Research and policy teams have to defend every number they publish. A black-box AI score is unusable; they need to point at the methodology, the inputs, and the SQL. The analysis also needs to be reproducible next quarter when the data refreshes.

Why Intelligence

Every response echoes the executed plan plus plan_source ('client' or 'nl'), so any answer is replayable as a programmatic call. Forecast meta exposes n_observations, r2, slope_per_month, residual_stderr; insights expose signed peer_relative_z and abs_z; peers expose distance and n_dims_used. No inference inside the executor.

Their value

Methodology defensibility. The team can point at a published methodology, a Zod schema, and the SQL that produced every row. The AI is constrained to picking the query, never to setting the numbers.

An AI query plane where the AI is the interface, not the answer. Every row traces to deterministic SQL and a published methodology.

Lenders

The problem

A regulated lender needs an answer they can defend to a model risk committee. 'Our planner uses AI' is a non-starter unless it is measurable, version-pinned, and auditable. The methodology cannot silently change between two quarterly portfolio runs.

Why Intelligence

Three guarantees together: the 92.9% planner accuracy on the 14-case curated corpus is published with its methodology, the executed plan plus plan_source ride in every response so model risk can replay any NL answer as a deterministic {plan} POST, and the X-Engine-Version header honours methodology pinning per org so two runs at the same pin return the same numbers.

Their value

Auditable AI-assisted screening.
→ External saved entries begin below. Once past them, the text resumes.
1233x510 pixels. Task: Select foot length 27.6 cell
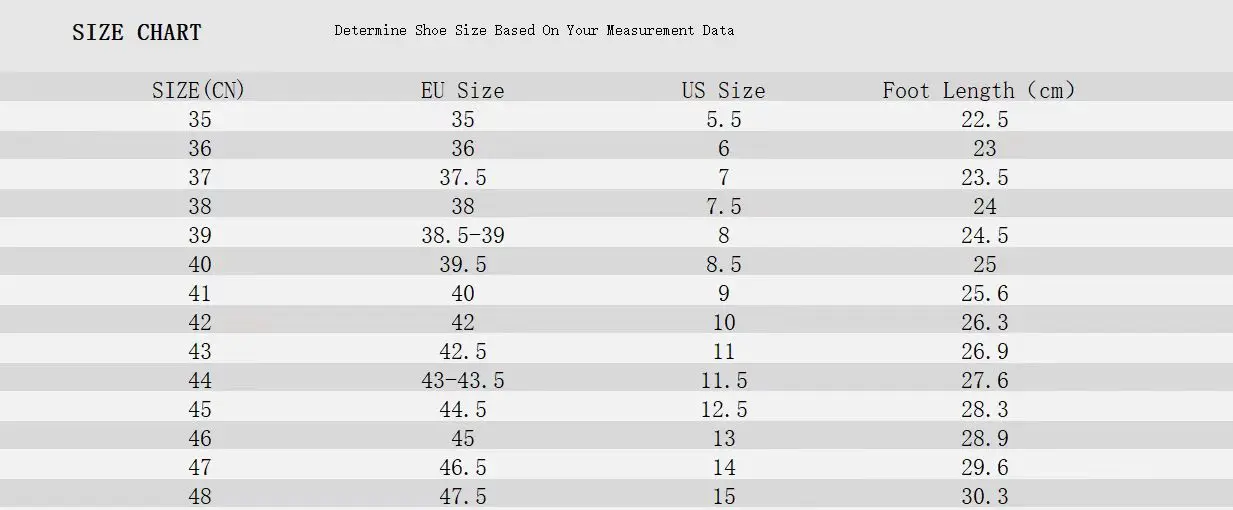pyautogui.click(x=985, y=380)
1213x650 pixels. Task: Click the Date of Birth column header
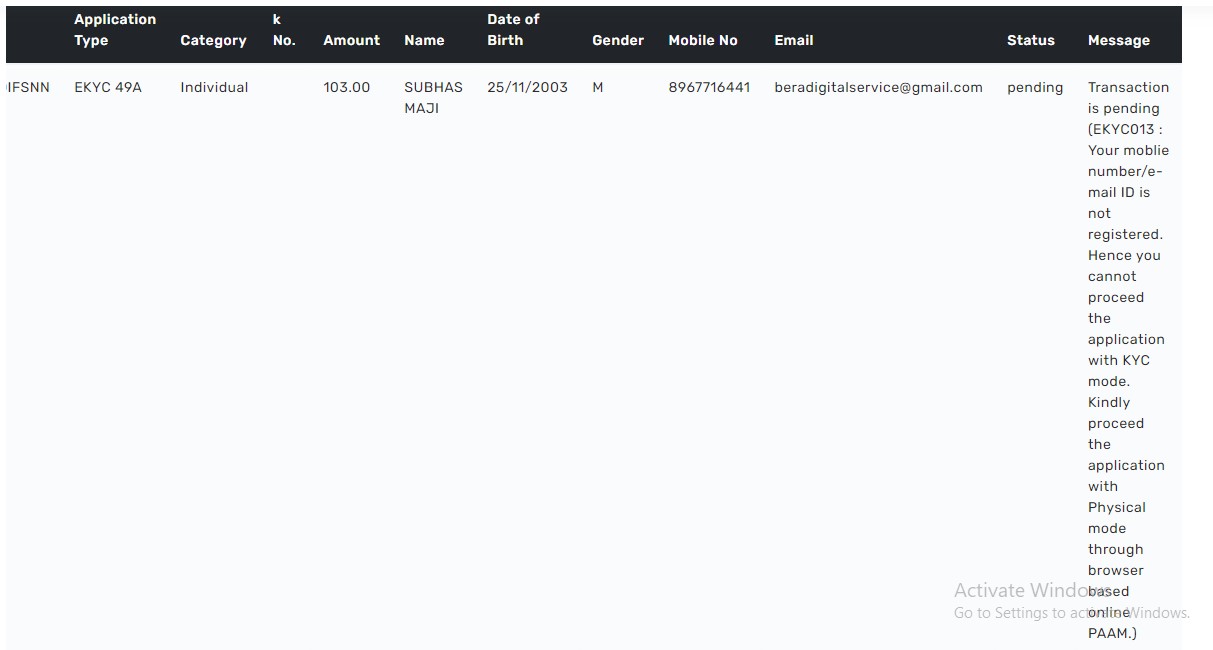513,30
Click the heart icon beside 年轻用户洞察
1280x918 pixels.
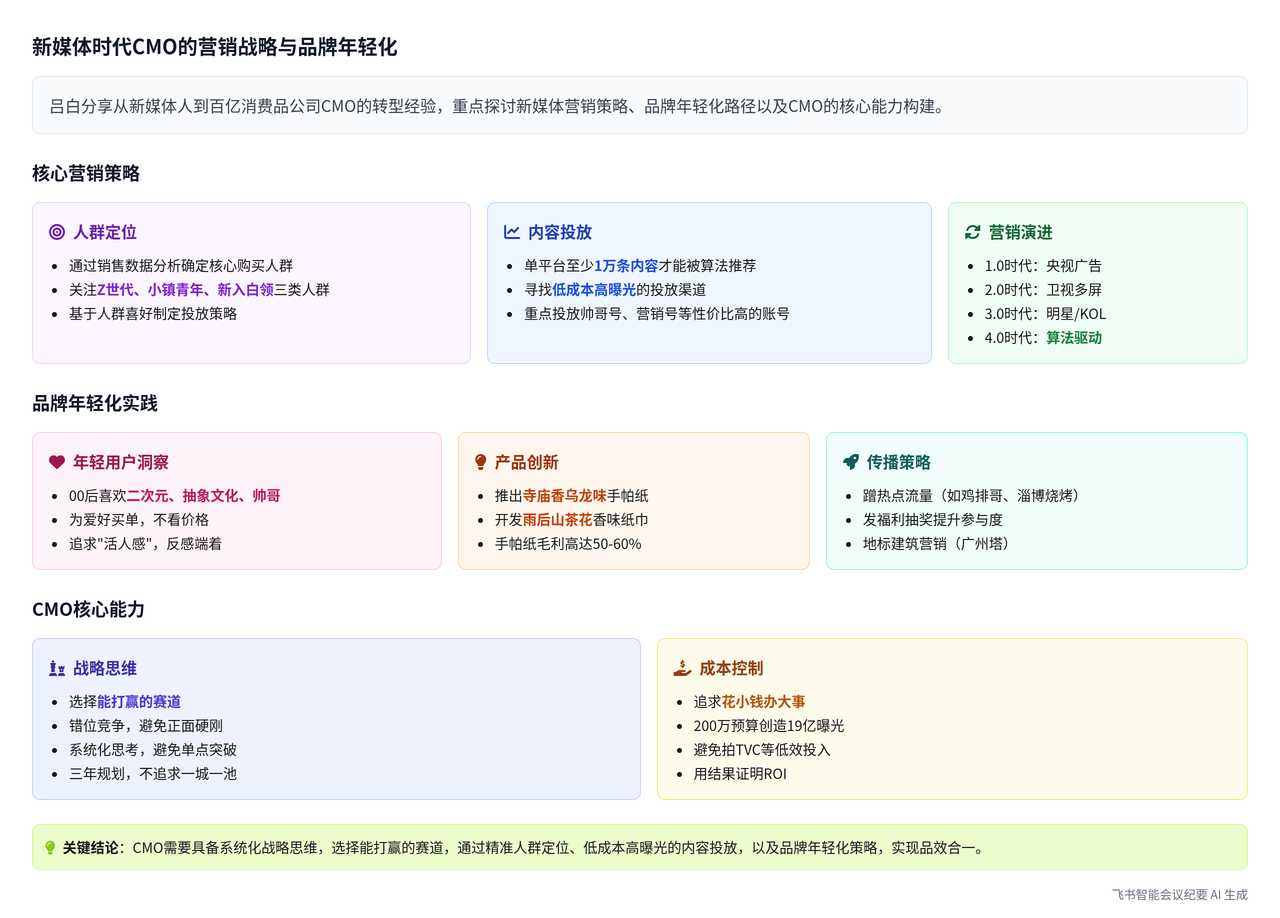(x=57, y=462)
The compliance story is 'here is the corpus, here is the accuracy number, here is the version we ran under, here is the plan that produced this row'. Not 'the LLM told us'.
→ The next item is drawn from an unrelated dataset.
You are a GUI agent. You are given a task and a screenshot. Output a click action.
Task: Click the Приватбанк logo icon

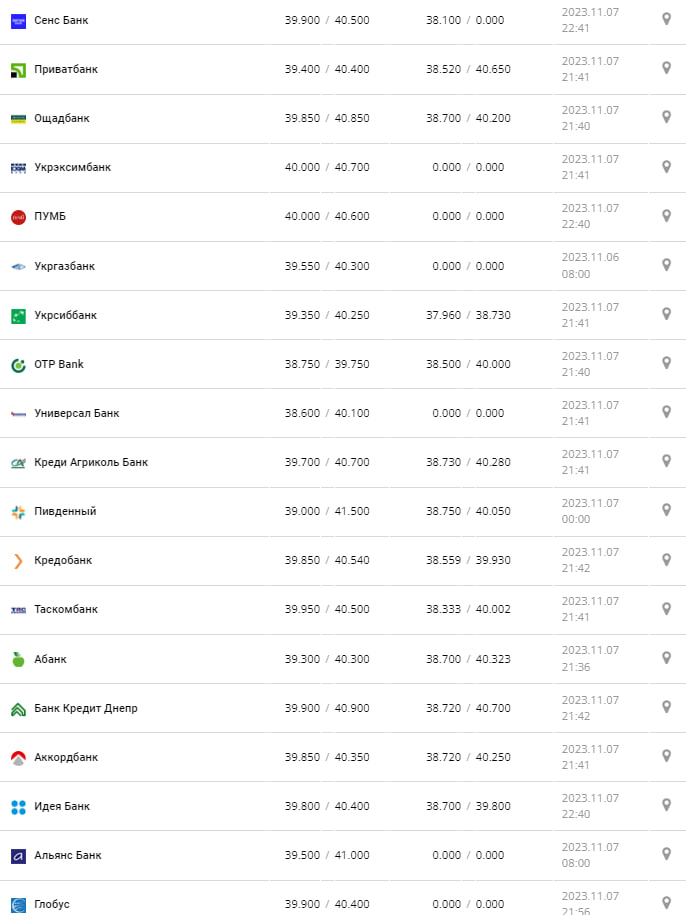coord(18,69)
AI-assisted area queries with a published accuracy number, a typed plan you can replay, and a methodology-pin header so quarterly runs are deterministic.

Insurance and InsureTech

The problem

An underwriter needs to comp a risk postcode against its true peer group, not 'national average' and not 'same town'. Areas with similar demographic and built-environment signatures. They also need to spot catchments drifting away from that peer norm before the loss ratio tells them.

Why Intelligence

find_peers gives a stable, symmetric similarity metric (Euclidean dimension-mean-squared over normalised signals in [0,1]). find_insights then ranks LSOAs by |peer_relative_z| on crime.total_12m_peer_relative_z or property.median_price_peer_relative_z, so the underwriter scans for unusually high crime vs the peer group, not in absolute terms. cohort_id lets the org pin a custom peer set when the global graph is not tight enough.

Their value

A relative-risk lens, not just an absolute-risk lens. The underwriter can defend a flag as 'this catchment is 3.8 stddev from its peer group on crime', with the peer set itself materialised and inspectable.

Peer-relative anomaly screening over a materialised similarity graph. Comp risk against a real peer group, not a postcode-district average.

PropTech

The problem

Listing platforms and property-search products want to surface 'areas like this one' tiles and answer ad-hoc natural-language queries from users (e.g. 'cheap places to buy where prices are rising and crime is low'). They do not want to build a query planner, an AI ops stack, or a peer-graph cache.

Why Intelligence

POST /v1/query takes a free-text question; the planner translates through the SAME deterministic executor used in programmatic mode; the response carries the executed plan back. PropTech can render the rows directly OR pre-stage common queries as {plan} bodies for high-traffic pages (no LLM cost per pageview). find_peers is the 'similar areas' tile in one call.

Their value

Two surfaces over one executor. NL for ad-hoc, {plan} for high-traffic. No internal planner to maintain, no LLM-cost-per-pageview unless they want it.

One typed API behind both your 'similar areas' tile and your natural-language area search.

Query UK areas in JSON or English. Get the same deterministic answer.

Six plan ops. One typed grammar. AI emits the plan, the database produces the rows, the response always echoes the plan so any natural-language answer can be replayed as a programmatic call. Engine version 2.0.2 is stamped on every response.